(Stored items from a collection)
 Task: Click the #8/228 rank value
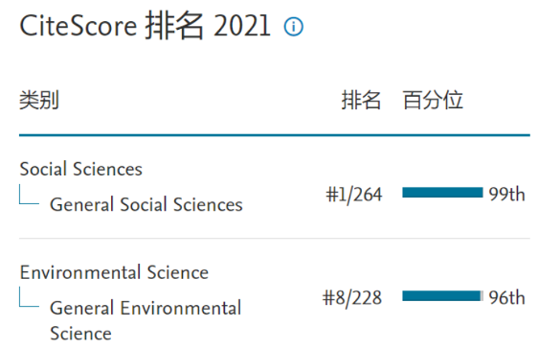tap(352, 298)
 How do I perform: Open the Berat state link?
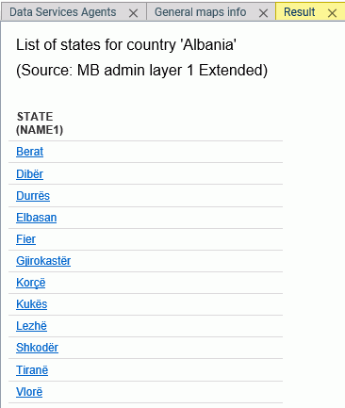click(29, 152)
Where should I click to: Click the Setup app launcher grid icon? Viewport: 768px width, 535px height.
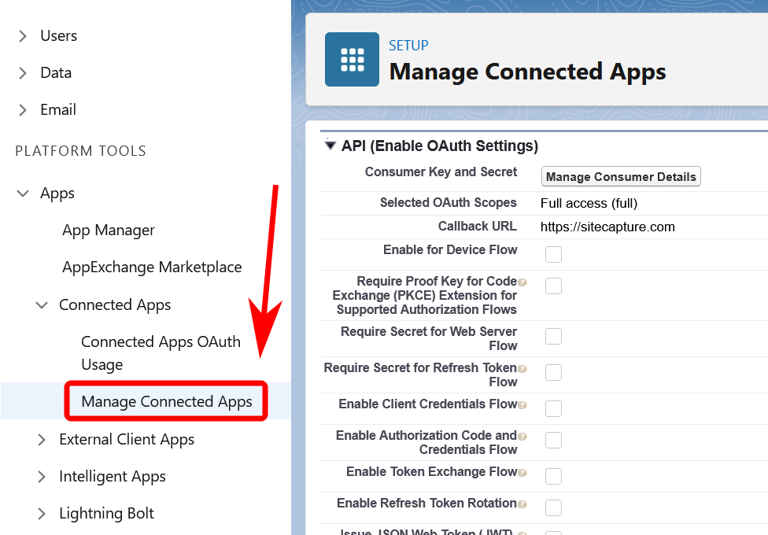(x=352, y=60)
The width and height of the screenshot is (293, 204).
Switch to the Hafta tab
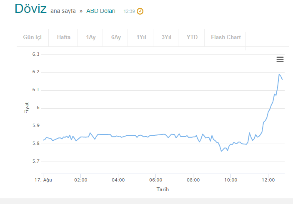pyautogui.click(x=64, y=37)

--

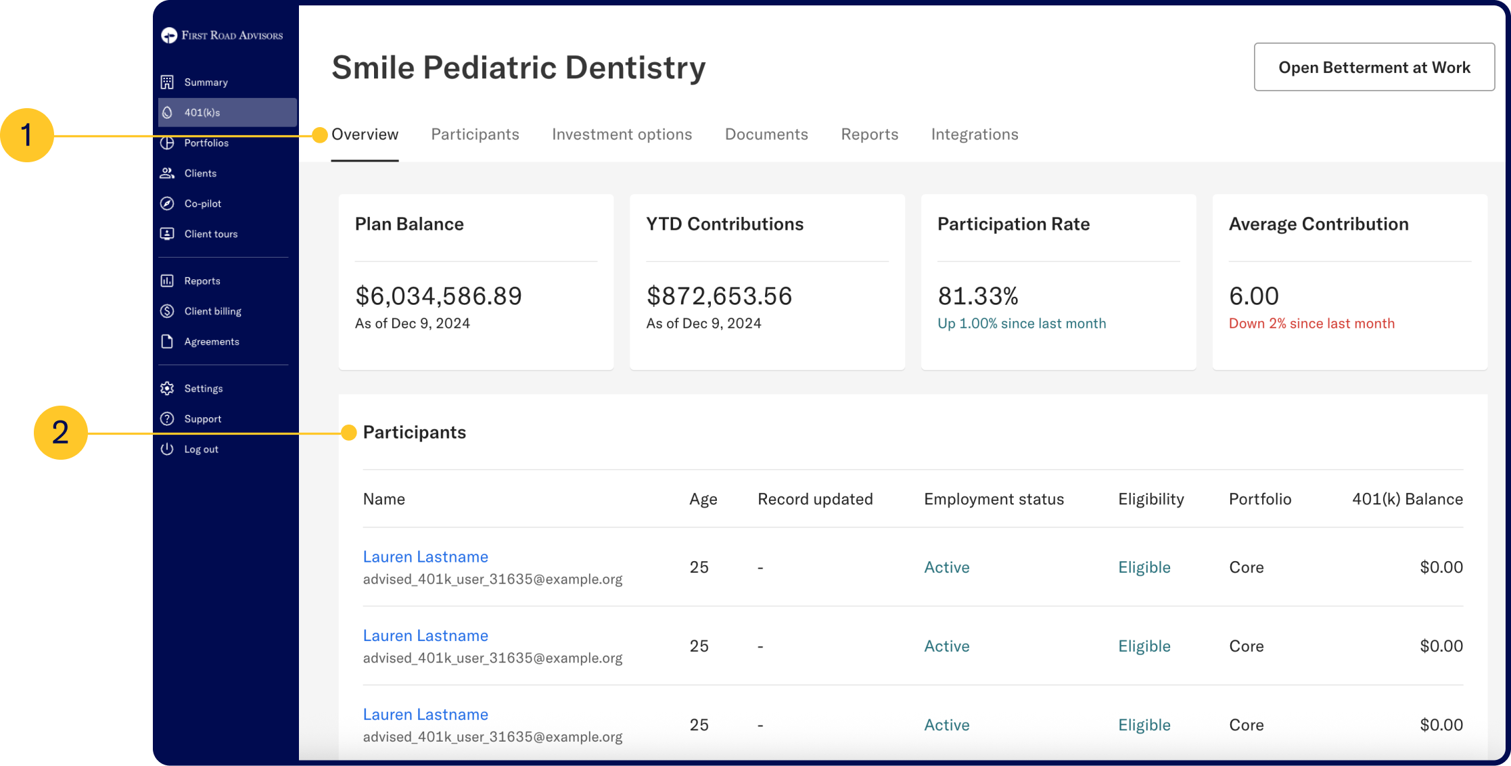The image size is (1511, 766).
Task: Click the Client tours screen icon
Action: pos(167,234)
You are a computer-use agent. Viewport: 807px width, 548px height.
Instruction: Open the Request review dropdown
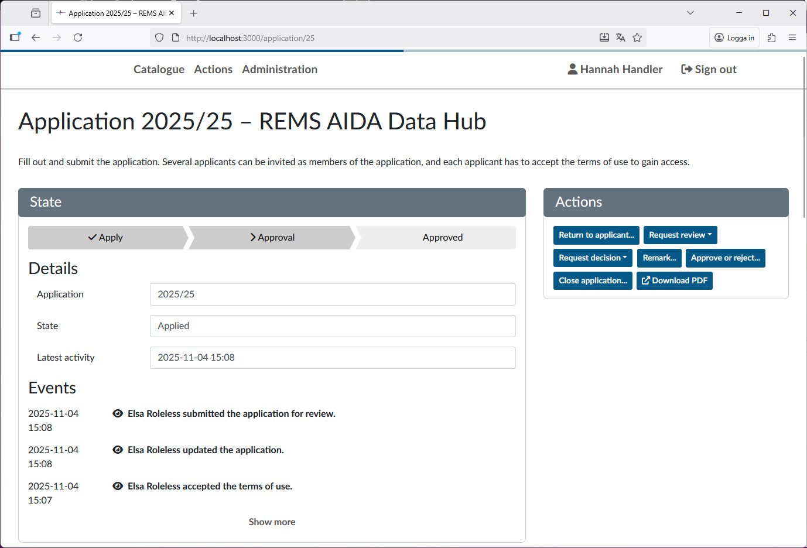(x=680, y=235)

_Written request:_ Please write out again the lines starting with the line that contains "How do I perform: Open the Berat state link?" and going on through the line that contains "pyautogui.click(x=64, y=37)", substituting "Settings app" for "Setup app" and changing nothing else. Leave the pictures out of the answer.

_Answer for the task:_
 How do I perform: Open the Berat state link?
click(29, 152)
Where should I click to: Click the Settings app launcher grid icon? Viewport: 768px width, 535px height.
(x=352, y=60)
The width and height of the screenshot is (293, 204).
Switch to the Hafta tab
pyautogui.click(x=64, y=37)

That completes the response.